In Case You Missed It: "Sanctions are Clearly Having an Impact, But we Can do Much More and Must"

In Case You Missed It: "Sanctions are Clearly Having an Impact, But we Can do Much More and Must"
UANI CEO, Ambassador Mark D. Wallace, Quoted in NBC News Piece about the Effect of Iran Sanctions

Iran sanctions exceed expectations but still don't change Tehran's behavio
By Robert Windrem
NBC News

September 11, 2012

Are economic sanctions successful if the Iranian economy crashes but the regime continues developing its nuclear program? That is the dichotomy now playing out inside the Islamic state, according to new data on the Iranian economy and its nuclear program.
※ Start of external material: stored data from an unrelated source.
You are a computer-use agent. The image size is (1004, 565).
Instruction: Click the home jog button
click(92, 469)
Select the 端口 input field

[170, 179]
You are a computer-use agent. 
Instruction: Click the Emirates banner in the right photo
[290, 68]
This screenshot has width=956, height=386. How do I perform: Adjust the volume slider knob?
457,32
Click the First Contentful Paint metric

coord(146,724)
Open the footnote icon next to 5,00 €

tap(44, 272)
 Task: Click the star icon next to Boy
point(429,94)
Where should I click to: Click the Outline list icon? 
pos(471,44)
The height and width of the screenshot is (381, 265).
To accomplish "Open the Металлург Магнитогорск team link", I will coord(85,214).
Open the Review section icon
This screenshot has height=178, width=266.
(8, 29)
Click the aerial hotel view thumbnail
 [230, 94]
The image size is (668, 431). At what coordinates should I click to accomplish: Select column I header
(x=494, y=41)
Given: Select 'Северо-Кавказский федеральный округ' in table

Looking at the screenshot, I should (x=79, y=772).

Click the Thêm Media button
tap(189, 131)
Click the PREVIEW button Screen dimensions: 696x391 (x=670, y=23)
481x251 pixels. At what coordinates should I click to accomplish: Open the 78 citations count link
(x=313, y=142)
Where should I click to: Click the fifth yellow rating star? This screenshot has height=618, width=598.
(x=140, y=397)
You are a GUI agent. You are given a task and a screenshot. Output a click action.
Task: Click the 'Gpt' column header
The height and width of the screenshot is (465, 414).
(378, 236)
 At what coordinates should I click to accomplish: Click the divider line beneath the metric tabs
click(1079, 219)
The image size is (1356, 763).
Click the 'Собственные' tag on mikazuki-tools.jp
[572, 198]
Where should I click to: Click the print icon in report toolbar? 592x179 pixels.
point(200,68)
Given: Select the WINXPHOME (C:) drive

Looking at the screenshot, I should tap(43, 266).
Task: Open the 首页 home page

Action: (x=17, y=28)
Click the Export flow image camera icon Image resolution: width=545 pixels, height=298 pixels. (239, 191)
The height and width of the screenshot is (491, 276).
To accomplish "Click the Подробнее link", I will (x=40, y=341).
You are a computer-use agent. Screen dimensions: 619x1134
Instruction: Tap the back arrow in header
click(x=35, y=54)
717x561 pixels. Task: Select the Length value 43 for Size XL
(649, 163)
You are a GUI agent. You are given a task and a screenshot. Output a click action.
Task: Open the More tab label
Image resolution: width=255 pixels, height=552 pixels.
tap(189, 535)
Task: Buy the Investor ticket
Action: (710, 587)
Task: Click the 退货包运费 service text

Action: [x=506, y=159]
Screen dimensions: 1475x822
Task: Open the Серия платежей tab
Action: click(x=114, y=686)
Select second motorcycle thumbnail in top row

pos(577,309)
The latest data on the quantitative success of the sanctions comes from an economics research firm, the Rhodium Group of New York. In a paper published last week, Rhodium said that customs data from around the world show both Iranian oil exports and revenues have dropped precipitously.

"As customs data for the month of July rolls in, we're getting a clearer picture of Iranian exports the first month after new U.S. and EU sanctions formally took effect," states the report. "And it's not a pretty one for Tehran." ...

But Trevor Houser, the author of the report and a former senior adviser to the Obama State Department, says the success of the sanctions is surprising even to those who thought them up. "The July decline in Iranian oil exports and revenue is greater than anyone imagined would occur when U.S. sanctions were signed into law at the beginning of the year," said Houser, a partner at Rhodium Group. ...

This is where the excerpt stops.